3) Encontra-se desempregado, não auferindo qualquer rendimento.”
Por decisão de 8/06/2022 o processo foi encerrado.
Em 5/01/2023 o fiduciário veio apresentar o relatório anual -1º ano –referindo que o insolvente nada entregou e não tem qualquer rendimento.
Em 24/01/2024 o fiduciário veio apresentar o relatório anual -2º ano, de fevereiro 2023 a janeiro de 2024- referindo que o insolvente nada entregou.

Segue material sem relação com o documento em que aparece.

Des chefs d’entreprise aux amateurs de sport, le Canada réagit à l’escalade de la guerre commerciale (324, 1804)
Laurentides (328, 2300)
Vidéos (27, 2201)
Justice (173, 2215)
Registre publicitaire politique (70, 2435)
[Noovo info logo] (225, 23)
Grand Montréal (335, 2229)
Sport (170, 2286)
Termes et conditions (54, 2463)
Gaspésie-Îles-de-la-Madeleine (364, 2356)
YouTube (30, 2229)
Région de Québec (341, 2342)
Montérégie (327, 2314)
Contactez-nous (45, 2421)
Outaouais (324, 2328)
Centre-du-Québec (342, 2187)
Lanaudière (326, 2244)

Diz, além do mais, que:
“. o devedor insolvente exerceu funções como “Agricultor” na empresa EMP01..., Unipessoal Lda., auferindo de vencimento base o valor de 760,00€/mensais, acrescido de subsídio de refeição, subsídios de férias e natal em duodécimos, ajudas de custo, e sujeito aos impostos legais;
 analisados os recibos de vencimento do devedor insolvente, constata-se que em diversos meses este auferiu de rendimento mensal valores superiores ao valor do rendimento mensal fixado, nomeadamente, o valor de 1.763,90€, não tendo procedido à entrega de qualquer quantia para a fidúcia, cfr. doc. n.º ...;
 neste seguimento, o signatário procedeu à notificação, via correio eletrónico, do mandatário do insolvente, para a reposição dos valores em dívida, cfr. doc. n.º ...;
 atualmente, o devedor insolvente encontra-se desempregado;
 não houve alterações ao agregado familiar.”
Juntou o seguinte mapa:
Em 12/2/2024 o insolvente apresentou requerimento em que defendeu nada dever, mediante a aplicação do critério anual.

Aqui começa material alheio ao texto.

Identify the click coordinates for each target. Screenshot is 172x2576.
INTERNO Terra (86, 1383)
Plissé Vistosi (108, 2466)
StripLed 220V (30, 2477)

O AI/fiduciário disse nada ter a opor.

Foi proferido o seguinte despacho:
“Req de 24-1 e 12-2: Notifique pessoalmente o insolvente para entregar a quantia em falta à fidúcia, sob pena de cessação da exoneração do passivo.
Na verdade, o artigo 239º, nº4, c) CIRE é perentório: “Durante o período de cessão o devedor fica ainda obrigado a entregar imediatamente ao fiduciário, quando por si recebida, a parte dos seus rendimentos objecto de cessão”. Não é, assim, no final de cada ano de cessão que se apura a média dos rendimentos, posição que não tem qualquer amparo legal.”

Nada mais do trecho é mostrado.